The charity’s financial position is outlined in the report by our Honorary Treasurer, June Massey. But it is worth noting that in our daily lives we are constantly reminded that the global financial position remains a challenging dilemma. Notably, individuals have less money available to give to charity, and cuts in national and local organisations’ budgets result in cuts or withdrawals of public services and benefits. Consequently there is now a greater demand on the work and services provided by many charities.
2015 led us into the fourth year of our five year strategic plan. I am pleased to report that we continue to provide our unique front line services and make progress in addressing what people have told us are their two most pressing fundamental issues of need. Namely: improved access to specialist health care and treatment and that they can lead their lives free of stigma, prejudice and discrimination.
In 2012, the first year of our current strategic plan, we directly helped just over one million people. In 2015 we directly helped over 1.4 million people. Your charity continues to reach more and more people to increase their knowledge about epilepsy, raising awareness about epilepsy and educating people about their epilepsy. Epilepsy Action continues to be the only epilepsy organisation which holds the NHS Information Standard. This means people worldwide can trust our materials to be accurate. We have provided epilepsy training to nurses, care homes, schools, employers and other organisations. We have provided advice and support to 123 NHS commissioners and providers of local health and social care including a toolkit endorsed by the Royal College of General Practitioners.
Our well received 2015 Seize Control campaign set out to encourage people to be more active and influential in the management of their condition. We have represented the authentic voice of epilepsy in seeking to influence laws, regulations, policies and guidelines to improve the lives of people with epilepsy. We have provided background material and briefing papers to Westminster MPs for epilepsy debates, for the All Party Parliamentary Group, and for presentations to Welsh Assembly members. We have organised our first ever parliamentary event in the Isle of Man and held meetings with Northern Ireland Ministers, the Public Health Agency and Health and Care Trusts. Our achievements last year are covered in more detail in our 2015 impact report.
When balanced against the economic backdrop, our high level of activities and outstanding achievements in 2015 warrant recognition and high praise for those who are our greatest asset, namely our dedicated and incredible staff and our amazing cross section of volunteers. As I come to the end of my three year term of office, I wish to place on record my immense gratitude for the hard work and innovative thinking of Philip Lee - Chief Executive; the Deputy Chief Executive Simon Wigglesworth; Judith Davies Executive Secretary; the entire senior management team and all the staff who contribute so much.

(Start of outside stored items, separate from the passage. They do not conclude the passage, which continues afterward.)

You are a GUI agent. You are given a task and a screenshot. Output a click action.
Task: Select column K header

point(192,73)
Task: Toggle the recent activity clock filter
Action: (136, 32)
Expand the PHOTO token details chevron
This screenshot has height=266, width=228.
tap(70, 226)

On behalf of your trustees I acknowledge with gratitude the loyal and dedicated support of President Baroness Ford of Cunninghame, all of our Vice-Presidents, advisors, members, donors, fundraisers, supporters and all volunteers in whatever capacity you have been able to contribute. Collectively you have made our charity what it is today – the leading authentic voice for all people affected by epilepsy. In my travels out and about, I have felt overwhelmed and touched by incredible and inspiring individuals and families with a desire to contribute their all, regardless of their own health or other personal circumstances.
No one else provides what we do, but importantly, we know that hundreds of thousands of people rely on us to improve their own lives and the lives of everyone else affected by epilepsy. This is a challenge that cannot be solved alone. Epilepsy Action brings people together and it is together that we can be stronger and more successful.
2016 is the final year in our current strategic plan. A consultation process involving our stakeholder groups will determine the next five year strategic direction and our work priorities up to 2021. I wish my successor a worthy and successful term in office.
Chair, Council of Management
10 May 2016